I can completely understand you're concern, I'm in the same situation and starting uni in September. I know it's going to be hard but this can't take over my life. I think we have to accept that our lives will be different to other people's in some ways, like not being able to go out as much, but that doesn't mean they can't be good too. Socialising will be more difficult but we'll just have to find other ways of doing it, like asking someone who is on your course to go out for a coffee or come round to yours so you feel comfortable and at home. Once a few close friends have been made I'm sure we'll settle in fine, it's just that we have a bit more to think about than other people in terms of daily concerns.
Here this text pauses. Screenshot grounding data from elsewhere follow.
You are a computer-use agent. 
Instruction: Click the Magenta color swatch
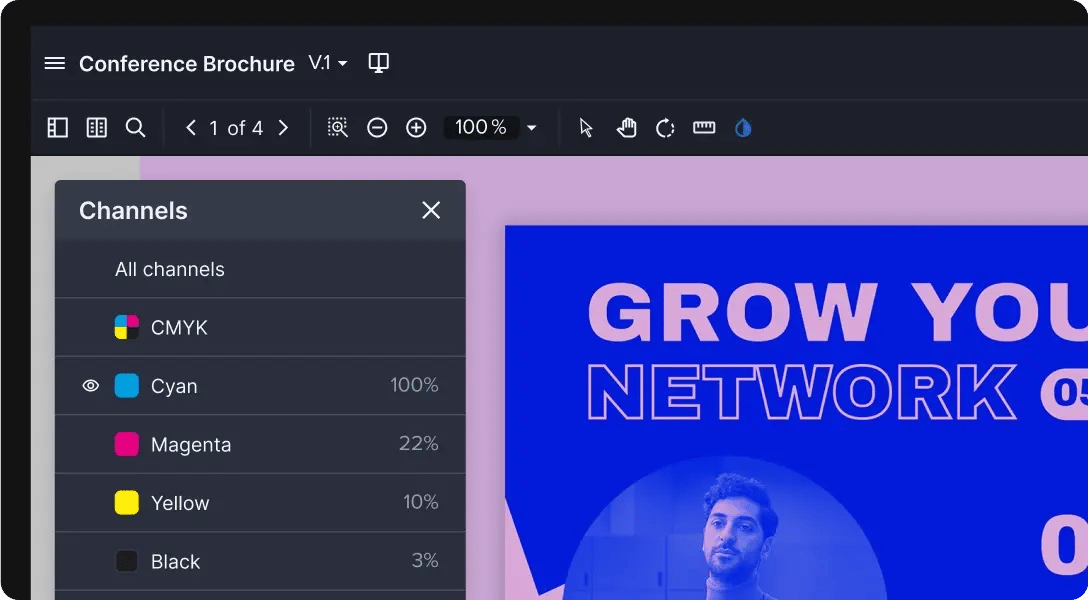coord(126,445)
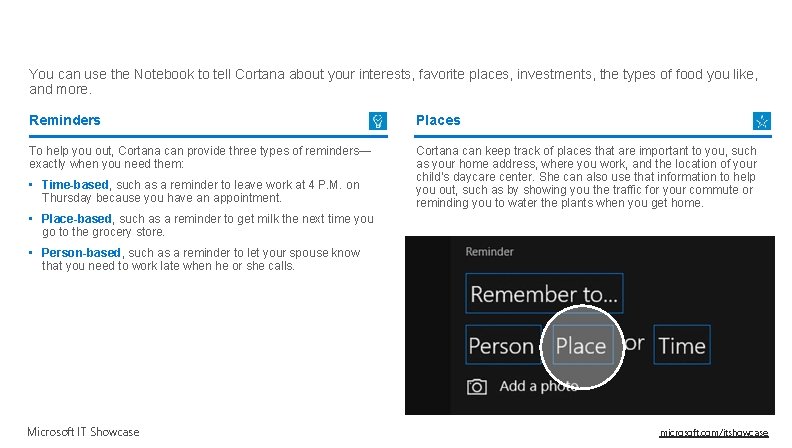Image resolution: width=792 pixels, height=448 pixels.
Task: Click the Reminder title in dark panel
Action: 489,252
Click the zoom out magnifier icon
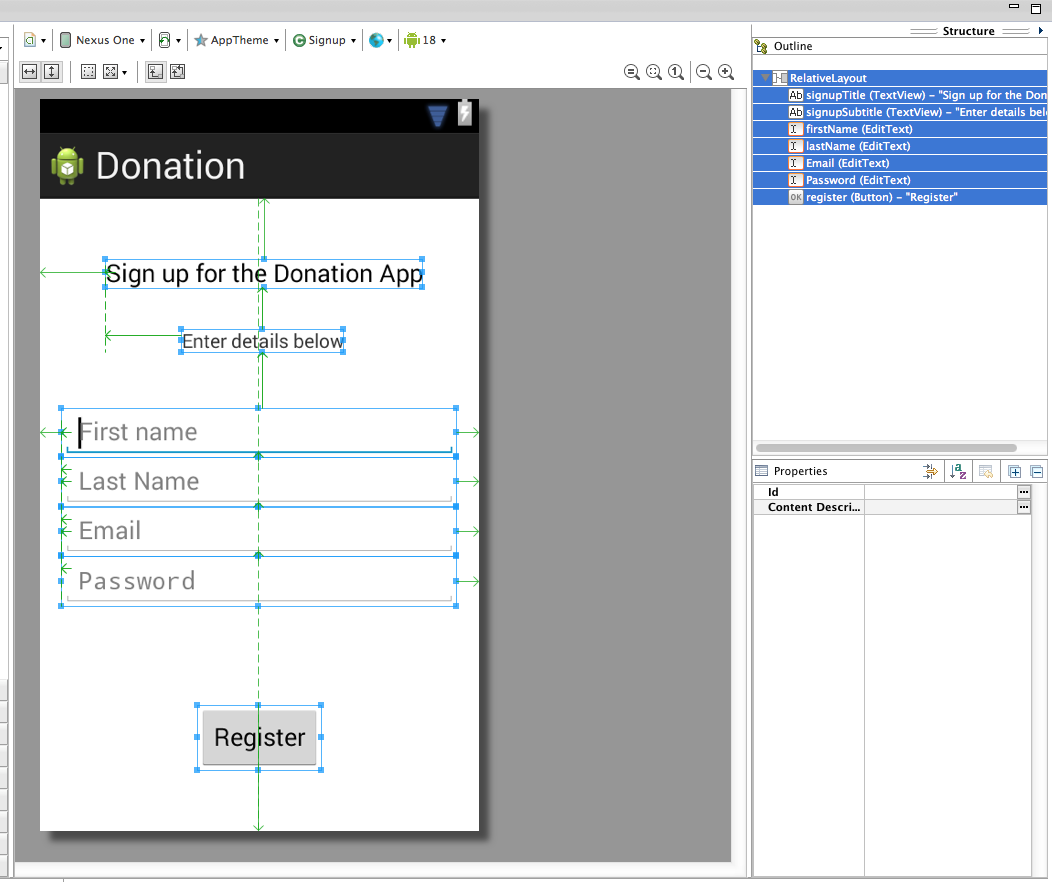Screen dimensions: 1052x882 click(x=704, y=72)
We'll get there though


----------



## Madi M (Jun 20, 2011)

Hey! So I just finished my first year of University and I've been dealing with gastrointestinal issues since I was 8 when my appendix ruptured and damaged most of my intestinal tract. IBS does limit the drinking, or at least for me it has. I bloat up and look about 7 months pregnant when I drink more than a glass of wine. But honestly you can still go out to the club or party without drinking/drinking very much! You'll feel better and not have to worry about any pain making the night much more enjoyable! Most of my friends who I met in uni know about my condition so we try to go to restaurants that can accommodate my food restrictions and I won't drink much alcohol or any at all when we go out and party. If people take it as a "light problem" they have no idea what they are talking about. Let it go! Most people don't understand how painful it can get. Your good friends will understand, and accept that you may not be able to socialize the same way you do! Hope this was encouraging. I know its tough but its so easy to create a fun university life even with a healthy condition!


----------



## janie101 (Feb 16, 2011)

Hi.I've just finished my second year at uni, and two years ago I was feeling the exact same way as you are now. However, I was lucky as I didn't get in to Halls of Residence and so lived with two other girls in a houseshare, and I managed to last a year without them finding out, and by the time it was second year I was confident enough to tell them a little bit about my IBS. I did still drink alcohol, but only because I am easily led; I think it's definitely possible to get away without drinking at university, but very difficult. When I went through phases where I felt strong enough to say no, I would tell people I was on sleeping tablets and couldn't drink. I know it's a white lie but it really worked! No one tried to make me drink when they thought I was on them. Or you could always take the honest route but I know it's sometimes embaressing.Also, I find that people on my course are extremely different to the people you end up going on nights out with (housemates, people from Halls etc). A lot of the people on my course are commuters from home and are just there to study. Try not to worry too much, you will definitely make friends, just try not to get in with the alcohol obsessed crowd like I did!


----------